Pour l’avant-dernier programme symphonique de sa saison, l’Orchestre de Pau Pays de Béarn se déplaçait non loin de sa base paloise pour investir la cité médiévale de Lescar et sa cathédrale romane de Notre-Dame-de-l’Assomption. Bâtie au XIIe siècle, celle-ci a fait l’objet de plusieurs restaurations de ses décors et sa charpente est toujours en cours de reprise. Une estrade, placée dans le transept en prolongement du chœur, accueille les musiciens. Le lieu est tout trouvé pour un programme « Trinité » tourné vers la musique sacrée. Si l’actualité de l’Église, avec l’élection de Léon XIV le jour même, vient rencontrer avec bonheur une telle proposition musicale, l’équilibre méditatif attendu pour un tel événement va cependant rester difficile à obtenir du fait de l’acoustique et de l’interprétation vocale.
À partir de deux extraits du Salve Regina de Haendel, Fayçal Karoui plonge l’assistance dans une contemplation facilitée par l’acoustique du lieu et sa résonance, avec toutefois beaucoup de contrôle. Cette prière à la Vierge trouve ici un lieu privilégié. Sous la direction du chef d'orchestre, cordes et orgue forment une belle symbiose de timbres et les basses sont très présentes, notamment sur le « Largo », comme pour marquer la solennité de la soirée. L’« Eia ergo » est, quant à lui, moins équilibré entre voix et ensemble, et les cadences de l’orchestre un peu trop précipitées pour permettre le maintien d’une atmosphère réflexive.
Le maestro fixera surtout la couleur dramatique avec le Stabat Mater de Pergolèse, cette fameuse cantate pour deux voix et petit orchestre écrite par le compositeur en 1736 à l’âge de 26 ans. Karoui s’emploie à étirer les chromatismes, les glissements harmoniques (« Fac ut portem Christi mortem ») et les points d’orgue (« Fac ut ardeat cor meum ») aux moments opportuns. Toutefois, l’orchestre reste en second plan face aux voix, placées au cœur du programme.
Dans l’œuvre de Pergolèse, une divergence assez claire va être audible entre les deux approches vocales.
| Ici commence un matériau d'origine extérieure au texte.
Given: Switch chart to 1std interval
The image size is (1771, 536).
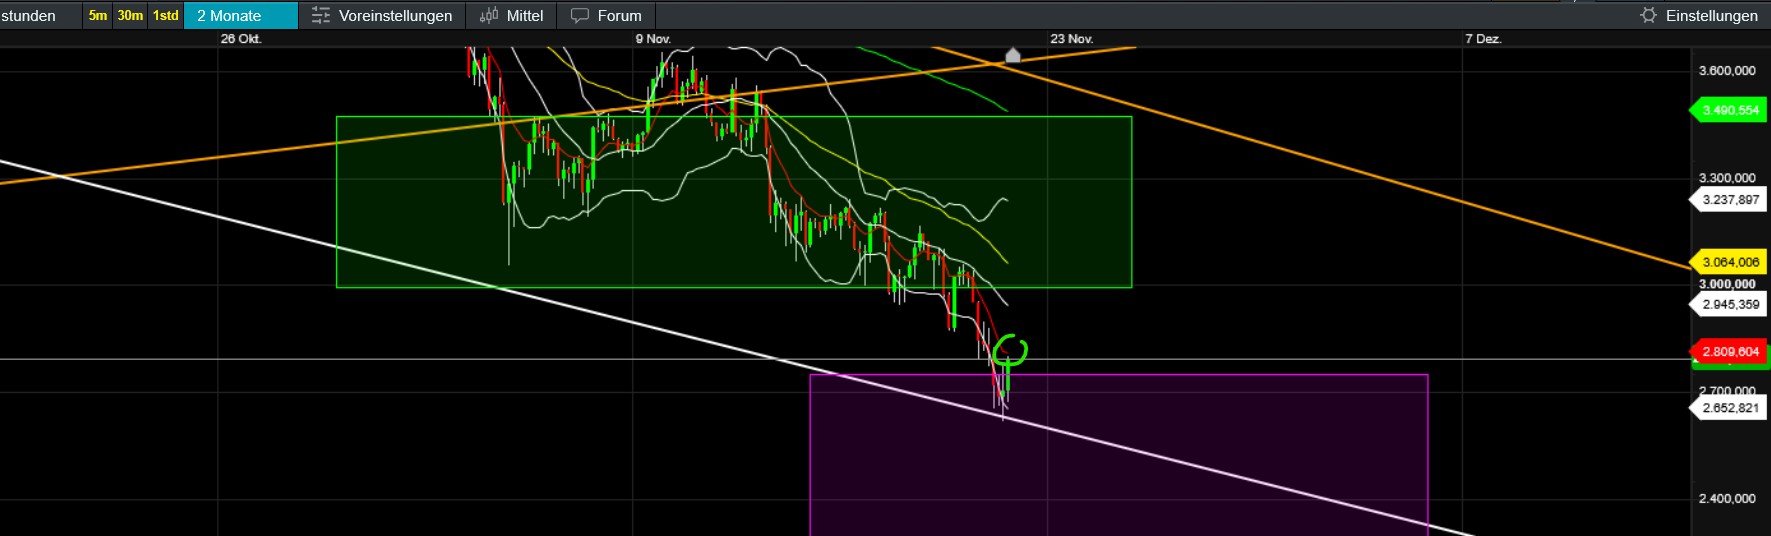Looking at the screenshot, I should [x=165, y=15].
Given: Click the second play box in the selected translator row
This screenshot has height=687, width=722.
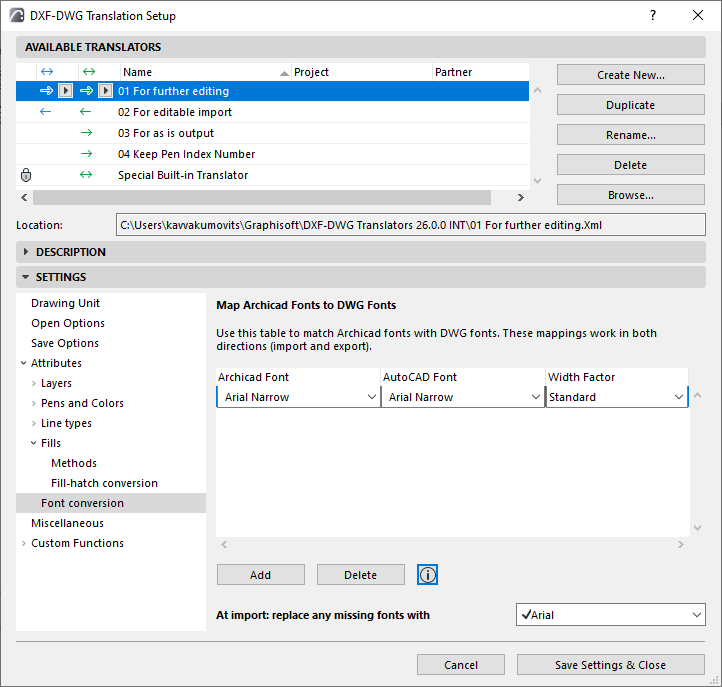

La soprano Armelle Khourdoïan opte en effet pour un positionnement très lyrique, proche de l’opéra du XIXe siècle avec force et vibrato, alors que la mezzo-soprano Floriane Hasler semble rechercher une subtilité de phrasé plus baroque – un des rares points communs entre les deux chanteuses étant le sacrifice de l’intelligibilité du latin face à la technique vocale. La plupart des duos s’équilibrent cependant magistralement en termes d’intensité (« Stabat mater dolorosa », « O quam tristis et afflicta »), mais les numéros solos consacrent définitivement ce contraste. Après avoir fait une entrée suave dans Haendel en début de soirée, Armelle Khourdoïan s’affirme davantage dans les forte dès le « Cujus animam gementem » et, à grand renfort de vibrato, conduit à quelques saturations. Ses attaques volontairement en-dessous ou au-dessus de la note viennent parfois percuter l’intonation de l’orchestre, notamment lorsque ce dernier est en colla parte (« Quis est homo qui non fleret », « Vidit Suum dulcem natum »).
De son côté, Floriane Hasler, après avoir proposé de belles tenues pures dans un Cum dederit de Vivaldi très sobre, déploie une voix légèrement plus vibrée au fur et à mesure de l’avancée dans la pièce de Pergolèse. Soignant l’homorythmie en duo (« Sancta Mater »), elle se retrouve en revanche parfois masquée par l’orchestre sur les fins de phrases (« Quae moerebat et dolebat »).
Pour conclure la soirée, l’ensemble des interprètes reprendra le « Amen, amen » de Pergolèse, introduit habilement par Fayçal Karoui : « il n’y a pas d’autre mot pour clôturer un tel concert ! » La messe est dite.